*WHAT NEEDS TO BE DONE*. Copy the records verbatim from the first line up to and including the line with "(x=484, y=152)".

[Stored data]
——————

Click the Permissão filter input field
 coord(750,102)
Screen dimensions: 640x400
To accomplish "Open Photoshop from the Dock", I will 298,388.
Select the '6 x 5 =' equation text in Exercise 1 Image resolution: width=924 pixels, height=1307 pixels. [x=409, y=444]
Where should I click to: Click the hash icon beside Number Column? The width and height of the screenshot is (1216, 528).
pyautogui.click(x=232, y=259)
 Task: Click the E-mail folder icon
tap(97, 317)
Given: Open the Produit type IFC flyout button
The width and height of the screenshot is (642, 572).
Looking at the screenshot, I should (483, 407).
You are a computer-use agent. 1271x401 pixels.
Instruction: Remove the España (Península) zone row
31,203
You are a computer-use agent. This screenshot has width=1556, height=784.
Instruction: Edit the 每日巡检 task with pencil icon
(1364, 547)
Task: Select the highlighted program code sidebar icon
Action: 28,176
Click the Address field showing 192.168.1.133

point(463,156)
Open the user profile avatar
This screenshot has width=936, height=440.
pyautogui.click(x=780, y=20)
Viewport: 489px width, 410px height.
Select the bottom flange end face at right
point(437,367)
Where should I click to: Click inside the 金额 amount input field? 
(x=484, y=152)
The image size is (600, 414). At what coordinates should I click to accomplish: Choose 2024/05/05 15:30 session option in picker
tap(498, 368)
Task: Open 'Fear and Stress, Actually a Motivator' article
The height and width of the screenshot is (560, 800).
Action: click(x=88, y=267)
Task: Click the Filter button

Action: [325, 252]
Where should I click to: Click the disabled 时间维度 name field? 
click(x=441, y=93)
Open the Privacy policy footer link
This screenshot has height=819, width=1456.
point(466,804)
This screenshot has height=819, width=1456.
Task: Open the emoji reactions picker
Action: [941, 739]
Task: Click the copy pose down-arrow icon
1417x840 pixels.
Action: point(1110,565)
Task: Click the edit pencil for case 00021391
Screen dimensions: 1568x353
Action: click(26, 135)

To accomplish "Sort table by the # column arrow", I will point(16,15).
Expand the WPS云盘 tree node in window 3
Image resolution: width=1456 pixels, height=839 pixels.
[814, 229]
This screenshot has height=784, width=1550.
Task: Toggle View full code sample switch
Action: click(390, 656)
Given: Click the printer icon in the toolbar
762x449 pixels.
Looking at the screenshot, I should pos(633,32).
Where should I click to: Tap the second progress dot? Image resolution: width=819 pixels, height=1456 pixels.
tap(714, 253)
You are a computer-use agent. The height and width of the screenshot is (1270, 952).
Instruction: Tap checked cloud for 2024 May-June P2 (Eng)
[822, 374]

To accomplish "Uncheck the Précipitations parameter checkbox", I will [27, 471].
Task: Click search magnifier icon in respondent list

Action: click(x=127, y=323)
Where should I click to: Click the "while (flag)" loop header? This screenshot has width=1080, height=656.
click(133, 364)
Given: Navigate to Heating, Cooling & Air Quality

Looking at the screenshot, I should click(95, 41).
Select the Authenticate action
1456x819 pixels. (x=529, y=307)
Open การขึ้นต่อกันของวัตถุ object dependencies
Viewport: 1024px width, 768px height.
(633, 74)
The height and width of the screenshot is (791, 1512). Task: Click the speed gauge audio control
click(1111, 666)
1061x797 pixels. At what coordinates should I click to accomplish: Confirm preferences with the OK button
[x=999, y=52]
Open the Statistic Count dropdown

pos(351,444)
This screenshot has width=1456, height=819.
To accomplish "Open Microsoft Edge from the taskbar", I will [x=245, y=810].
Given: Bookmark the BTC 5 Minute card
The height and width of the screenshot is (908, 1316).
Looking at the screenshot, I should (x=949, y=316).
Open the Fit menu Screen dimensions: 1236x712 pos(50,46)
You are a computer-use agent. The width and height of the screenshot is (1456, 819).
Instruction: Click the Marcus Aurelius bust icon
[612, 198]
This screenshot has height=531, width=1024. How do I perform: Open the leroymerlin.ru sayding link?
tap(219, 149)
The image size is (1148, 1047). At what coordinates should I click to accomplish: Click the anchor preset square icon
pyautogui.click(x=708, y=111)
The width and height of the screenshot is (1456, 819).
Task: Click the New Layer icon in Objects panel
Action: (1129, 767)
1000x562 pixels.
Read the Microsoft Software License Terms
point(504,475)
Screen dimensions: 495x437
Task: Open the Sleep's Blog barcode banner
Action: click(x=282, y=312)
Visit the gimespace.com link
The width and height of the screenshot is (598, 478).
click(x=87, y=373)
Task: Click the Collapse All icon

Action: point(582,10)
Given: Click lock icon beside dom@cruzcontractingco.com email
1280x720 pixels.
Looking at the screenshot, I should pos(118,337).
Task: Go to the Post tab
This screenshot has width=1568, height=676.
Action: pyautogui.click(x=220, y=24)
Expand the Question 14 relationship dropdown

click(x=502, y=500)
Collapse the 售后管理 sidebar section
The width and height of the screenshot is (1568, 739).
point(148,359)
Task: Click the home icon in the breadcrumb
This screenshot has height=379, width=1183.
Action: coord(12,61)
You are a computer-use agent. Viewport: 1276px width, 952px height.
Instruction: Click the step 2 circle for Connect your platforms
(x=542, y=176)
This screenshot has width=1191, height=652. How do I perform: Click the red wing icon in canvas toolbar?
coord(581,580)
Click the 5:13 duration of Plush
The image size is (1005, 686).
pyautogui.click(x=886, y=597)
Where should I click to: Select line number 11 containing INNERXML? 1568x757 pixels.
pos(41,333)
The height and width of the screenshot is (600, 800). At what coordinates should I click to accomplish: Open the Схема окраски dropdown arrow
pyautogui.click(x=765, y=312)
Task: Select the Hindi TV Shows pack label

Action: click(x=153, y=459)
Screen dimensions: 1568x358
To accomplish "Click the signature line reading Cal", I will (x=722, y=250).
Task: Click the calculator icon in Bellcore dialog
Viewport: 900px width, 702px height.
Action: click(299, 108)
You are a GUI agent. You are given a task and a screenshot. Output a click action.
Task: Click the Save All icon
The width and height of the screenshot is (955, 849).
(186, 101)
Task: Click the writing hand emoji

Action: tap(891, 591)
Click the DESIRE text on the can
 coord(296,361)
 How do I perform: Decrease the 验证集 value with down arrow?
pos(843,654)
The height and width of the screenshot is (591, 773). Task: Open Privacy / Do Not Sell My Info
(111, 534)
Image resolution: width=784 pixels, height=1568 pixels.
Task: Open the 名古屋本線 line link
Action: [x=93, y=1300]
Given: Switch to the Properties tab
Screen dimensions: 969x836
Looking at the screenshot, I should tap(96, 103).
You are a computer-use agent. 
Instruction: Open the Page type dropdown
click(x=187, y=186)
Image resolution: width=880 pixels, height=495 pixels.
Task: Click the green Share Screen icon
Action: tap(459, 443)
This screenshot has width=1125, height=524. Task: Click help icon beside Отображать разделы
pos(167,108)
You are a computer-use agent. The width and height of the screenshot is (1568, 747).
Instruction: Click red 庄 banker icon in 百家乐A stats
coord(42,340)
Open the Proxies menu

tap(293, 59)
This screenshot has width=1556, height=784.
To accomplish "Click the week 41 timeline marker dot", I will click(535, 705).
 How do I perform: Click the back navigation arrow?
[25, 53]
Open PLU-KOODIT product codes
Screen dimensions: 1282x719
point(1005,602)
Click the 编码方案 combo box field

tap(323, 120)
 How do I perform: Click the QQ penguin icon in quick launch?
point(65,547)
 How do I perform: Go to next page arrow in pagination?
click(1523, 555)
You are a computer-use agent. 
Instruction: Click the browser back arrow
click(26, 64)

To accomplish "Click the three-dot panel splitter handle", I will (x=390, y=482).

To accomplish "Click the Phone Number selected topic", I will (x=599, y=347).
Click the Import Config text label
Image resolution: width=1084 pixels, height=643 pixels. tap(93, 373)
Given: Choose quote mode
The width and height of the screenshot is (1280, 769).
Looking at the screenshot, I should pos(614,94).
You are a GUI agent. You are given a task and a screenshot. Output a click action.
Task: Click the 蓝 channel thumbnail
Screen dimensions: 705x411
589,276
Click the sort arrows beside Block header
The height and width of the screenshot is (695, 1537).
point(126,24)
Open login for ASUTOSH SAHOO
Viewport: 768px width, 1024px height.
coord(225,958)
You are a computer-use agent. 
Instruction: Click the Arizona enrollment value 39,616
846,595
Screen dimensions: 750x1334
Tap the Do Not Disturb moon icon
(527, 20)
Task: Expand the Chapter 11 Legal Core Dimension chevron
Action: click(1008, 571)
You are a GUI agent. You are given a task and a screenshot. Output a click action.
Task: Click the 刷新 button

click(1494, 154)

——————

*THE RESULT*.
Click the Permissão filter input field
 coord(750,102)
Screen dimensions: 640x400
To accomplish "Open Photoshop from the Dock", I will 298,388.
Select the '6 x 5 =' equation text in Exercise 1 Image resolution: width=924 pixels, height=1307 pixels. [x=409, y=444]
Where should I click to: Click the hash icon beside Number Column? The width and height of the screenshot is (1216, 528).
pyautogui.click(x=232, y=259)
 Task: Click the E-mail folder icon
tap(97, 317)
Given: Open the Produit type IFC flyout button
The width and height of the screenshot is (642, 572).
Looking at the screenshot, I should (483, 407).
You are a computer-use agent. 1271x401 pixels.
Instruction: Remove the España (Península) zone row
31,203
You are a computer-use agent. This screenshot has width=1556, height=784.
Instruction: Edit the 每日巡检 task with pencil icon
(1364, 547)
Task: Select the highlighted program code sidebar icon
Action: 28,176
Click the Address field showing 192.168.1.133

point(463,156)
Open the user profile avatar
This screenshot has width=936, height=440.
pyautogui.click(x=780, y=20)
Viewport: 489px width, 410px height.
Select the bottom flange end face at right
point(437,367)
Where should I click to: Click inside the 金额 amount input field? 
(x=484, y=152)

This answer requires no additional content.